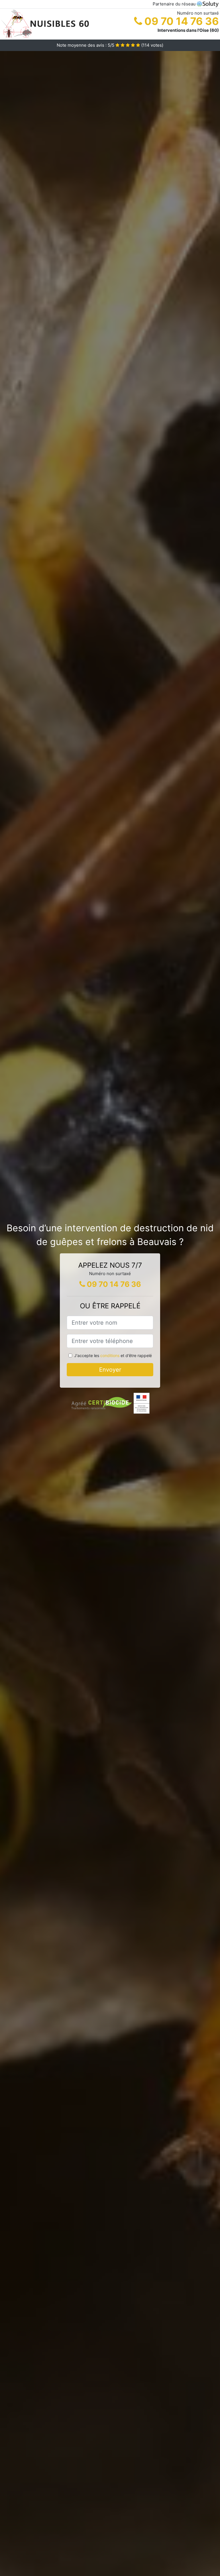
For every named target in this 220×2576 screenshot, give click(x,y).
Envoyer (110, 1369)
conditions (109, 1355)
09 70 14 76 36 (180, 21)
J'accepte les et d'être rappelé (113, 1355)
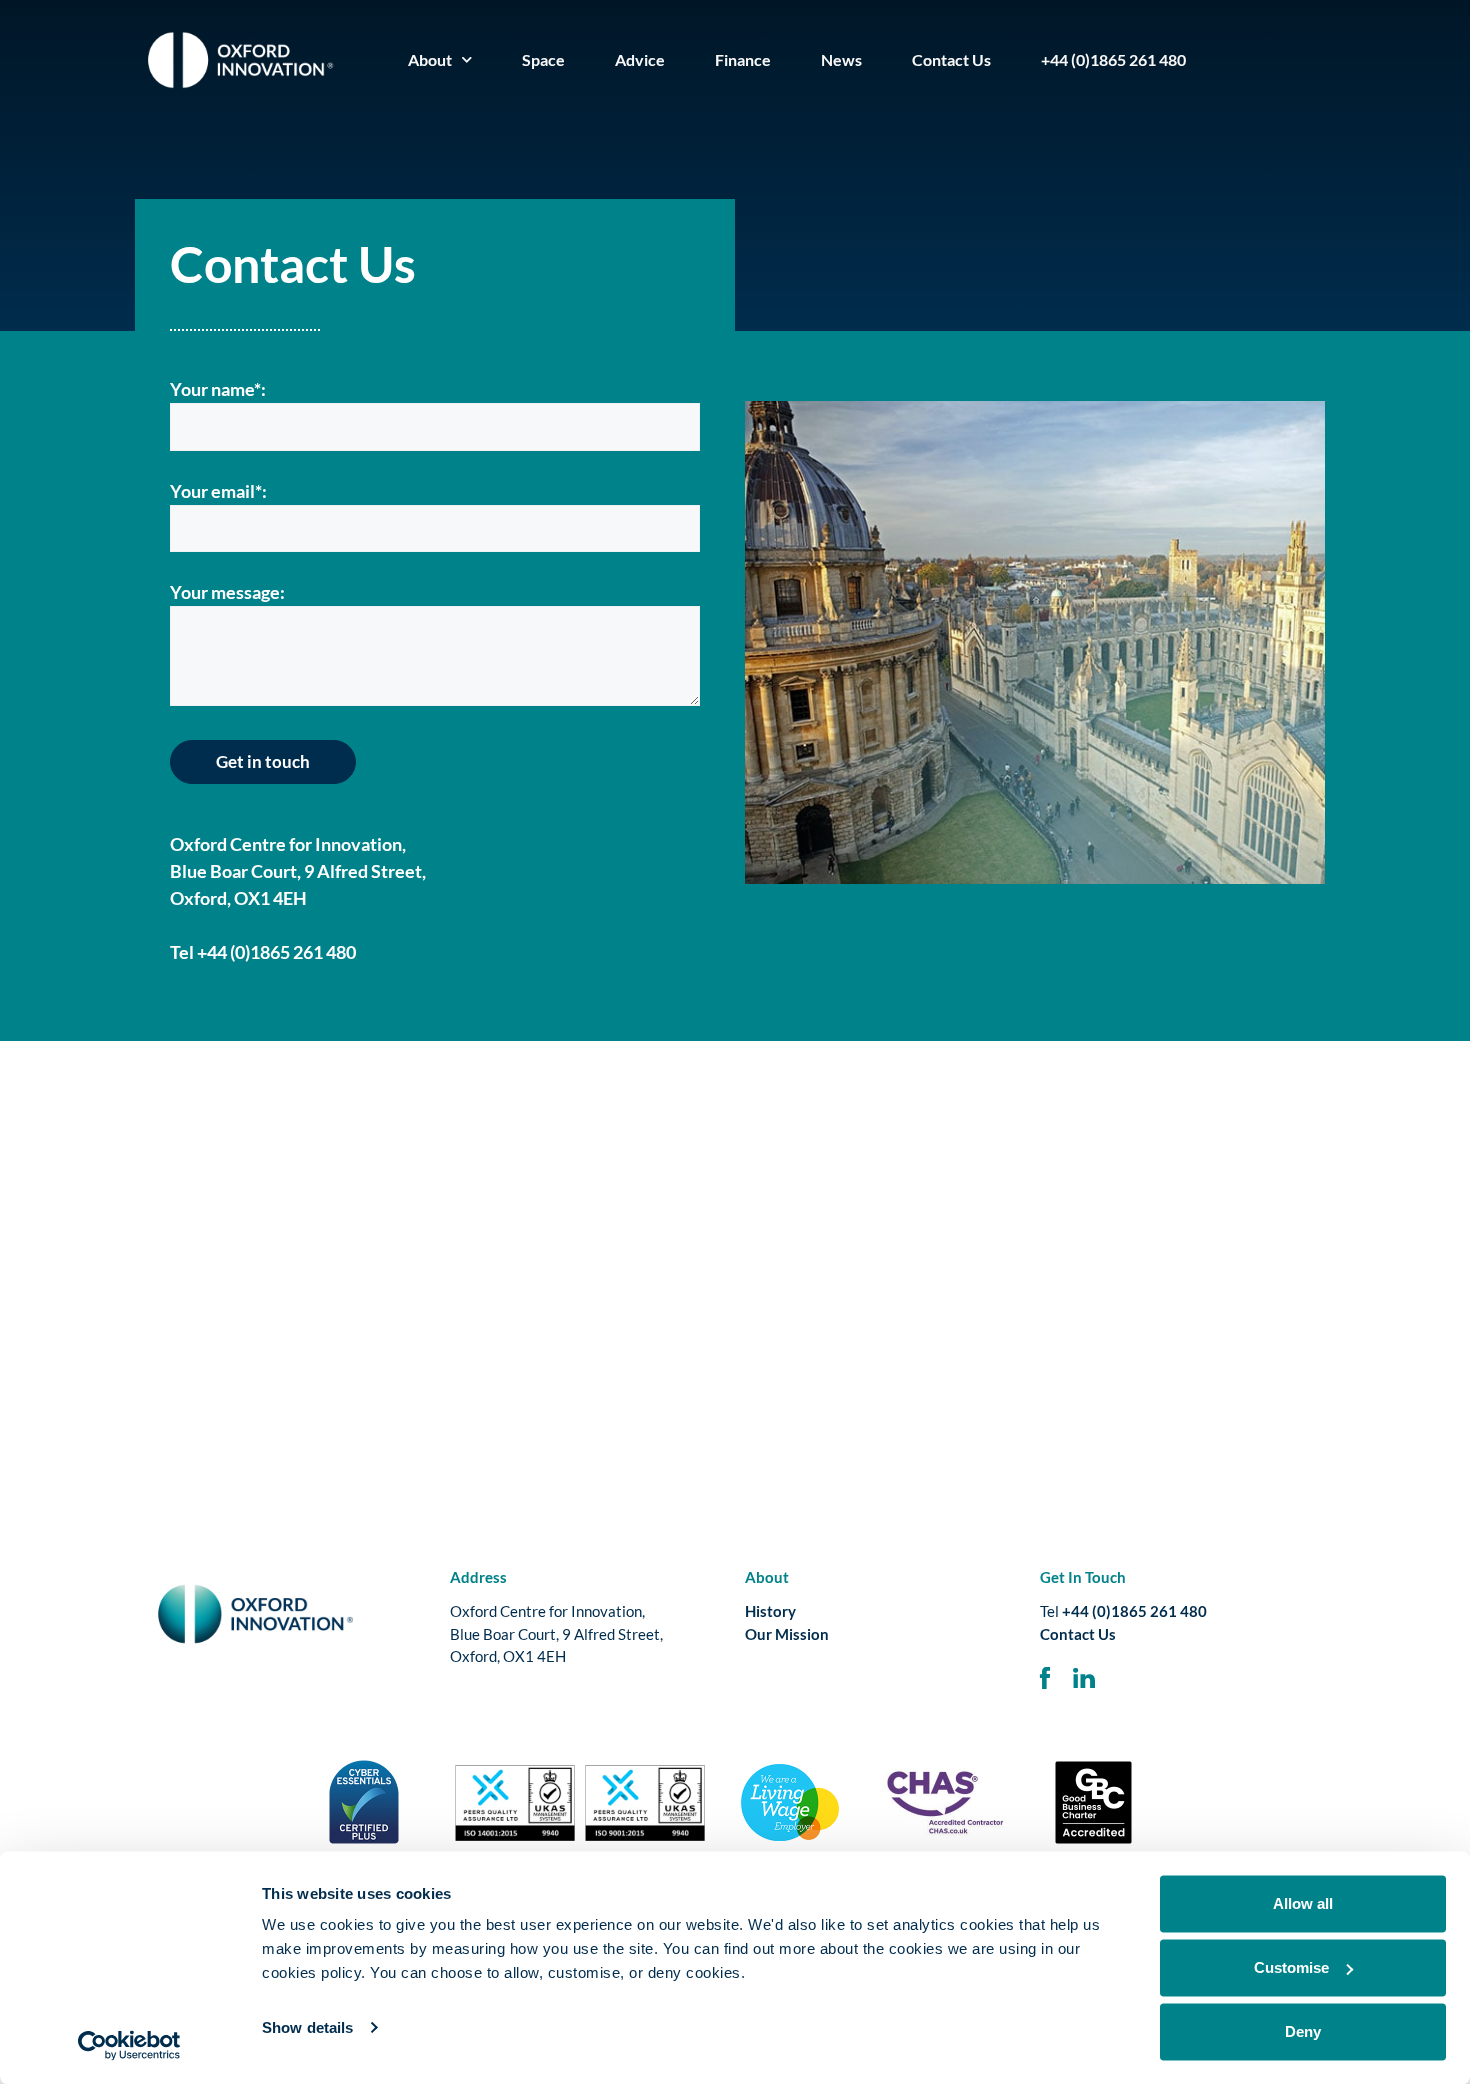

| Exercise requirements |
Rewrite the entries with "screenshot" changed to "image" and everything else left as it is, omitting the pictures.

| Result of the task |
For every named target in this 220×2576 image, give click(x,y).
Envoyer (110, 1369)
conditions (109, 1355)
09 70 14 76 36 (180, 21)
J'accepte les et d'être rappelé (113, 1355)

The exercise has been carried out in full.